Entries provided »
----
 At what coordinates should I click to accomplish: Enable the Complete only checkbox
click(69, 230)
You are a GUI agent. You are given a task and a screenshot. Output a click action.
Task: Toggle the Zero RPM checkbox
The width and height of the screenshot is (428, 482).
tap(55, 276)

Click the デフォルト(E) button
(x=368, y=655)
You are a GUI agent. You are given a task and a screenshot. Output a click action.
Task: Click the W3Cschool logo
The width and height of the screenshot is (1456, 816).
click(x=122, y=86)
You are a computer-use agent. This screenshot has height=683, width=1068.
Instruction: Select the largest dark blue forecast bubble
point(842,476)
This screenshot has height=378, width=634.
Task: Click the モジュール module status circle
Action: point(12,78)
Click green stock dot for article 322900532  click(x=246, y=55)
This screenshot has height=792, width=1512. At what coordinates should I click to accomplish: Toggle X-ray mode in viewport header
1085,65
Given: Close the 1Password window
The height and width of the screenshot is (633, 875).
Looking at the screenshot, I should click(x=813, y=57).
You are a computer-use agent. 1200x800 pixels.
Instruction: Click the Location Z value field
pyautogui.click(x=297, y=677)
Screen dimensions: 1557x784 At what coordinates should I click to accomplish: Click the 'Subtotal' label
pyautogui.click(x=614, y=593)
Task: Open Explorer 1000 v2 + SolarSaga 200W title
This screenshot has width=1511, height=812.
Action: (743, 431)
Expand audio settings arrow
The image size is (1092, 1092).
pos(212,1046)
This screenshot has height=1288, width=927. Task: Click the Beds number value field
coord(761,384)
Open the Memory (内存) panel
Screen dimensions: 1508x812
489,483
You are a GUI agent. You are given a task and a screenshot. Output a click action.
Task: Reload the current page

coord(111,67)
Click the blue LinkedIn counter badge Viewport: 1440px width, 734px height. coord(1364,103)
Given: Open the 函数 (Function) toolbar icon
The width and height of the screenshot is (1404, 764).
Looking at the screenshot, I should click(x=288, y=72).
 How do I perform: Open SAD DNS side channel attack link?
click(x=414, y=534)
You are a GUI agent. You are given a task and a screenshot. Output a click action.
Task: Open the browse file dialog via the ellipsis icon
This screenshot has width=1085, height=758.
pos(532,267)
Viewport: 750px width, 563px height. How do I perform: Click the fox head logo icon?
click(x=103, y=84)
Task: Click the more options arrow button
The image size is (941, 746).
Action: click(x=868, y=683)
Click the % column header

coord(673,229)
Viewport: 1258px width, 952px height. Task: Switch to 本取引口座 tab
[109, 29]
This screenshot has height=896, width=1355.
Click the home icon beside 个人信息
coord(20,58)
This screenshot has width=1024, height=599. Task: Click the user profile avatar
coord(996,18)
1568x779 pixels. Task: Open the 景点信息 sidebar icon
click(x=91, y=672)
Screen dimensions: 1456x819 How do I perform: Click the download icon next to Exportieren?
----
Given exercise » Can you reproduce all of the material above word for word, keeping every line unchanged?

Task response »
 At what coordinates should I click to accomplish: Enable the Complete only checkbox
click(69, 230)
You are a GUI agent. You are given a task and a screenshot. Output a click action.
Task: Toggle the Zero RPM checkbox
The width and height of the screenshot is (428, 482).
tap(55, 276)

Click the デフォルト(E) button
(x=368, y=655)
You are a GUI agent. You are given a task and a screenshot. Output a click action.
Task: Click the W3Cschool logo
The width and height of the screenshot is (1456, 816).
click(x=122, y=86)
You are a computer-use agent. This screenshot has height=683, width=1068.
Instruction: Select the largest dark blue forecast bubble
point(842,476)
This screenshot has height=378, width=634.
Task: Click the モジュール module status circle
Action: point(12,78)
Click green stock dot for article 322900532  click(x=246, y=55)
This screenshot has height=792, width=1512. At what coordinates should I click to accomplish: Toggle X-ray mode in viewport header
1085,65
Given: Close the 1Password window
The height and width of the screenshot is (633, 875).
Looking at the screenshot, I should click(x=813, y=57).
You are a computer-use agent. 1200x800 pixels.
Instruction: Click the Location Z value field
pyautogui.click(x=297, y=677)
Screen dimensions: 1557x784 At what coordinates should I click to accomplish: Click the 'Subtotal' label
pyautogui.click(x=614, y=593)
Task: Open Explorer 1000 v2 + SolarSaga 200W title
This screenshot has width=1511, height=812.
Action: (743, 431)
Expand audio settings arrow
The image size is (1092, 1092).
pos(212,1046)
This screenshot has height=1288, width=927. Task: Click the Beds number value field
coord(761,384)
Open the Memory (内存) panel
Screen dimensions: 1508x812
489,483
You are a GUI agent. You are given a task and a screenshot. Output a click action.
Task: Reload the current page

coord(111,67)
Click the blue LinkedIn counter badge Viewport: 1440px width, 734px height. coord(1364,103)
Given: Open the 函数 (Function) toolbar icon
The width and height of the screenshot is (1404, 764).
Looking at the screenshot, I should click(x=288, y=72).
 How do I perform: Open SAD DNS side channel attack link?
click(x=414, y=534)
You are a GUI agent. You are given a task and a screenshot. Output a click action.
Task: Open the browse file dialog via the ellipsis icon
This screenshot has width=1085, height=758.
pos(532,267)
Viewport: 750px width, 563px height. How do I perform: Click the fox head logo icon?
click(x=103, y=84)
Task: Click the more options arrow button
The image size is (941, 746).
Action: click(x=868, y=683)
Click the % column header

coord(673,229)
Viewport: 1258px width, 952px height. Task: Switch to 本取引口座 tab
[109, 29]
This screenshot has height=896, width=1355.
Click the home icon beside 个人信息
coord(20,58)
This screenshot has width=1024, height=599. Task: Click the user profile avatar
coord(996,18)
1568x779 pixels. Task: Open the 景点信息 sidebar icon
click(x=91, y=672)
Screen dimensions: 1456x819 How do I perform: Click the download icon next to Exportieren?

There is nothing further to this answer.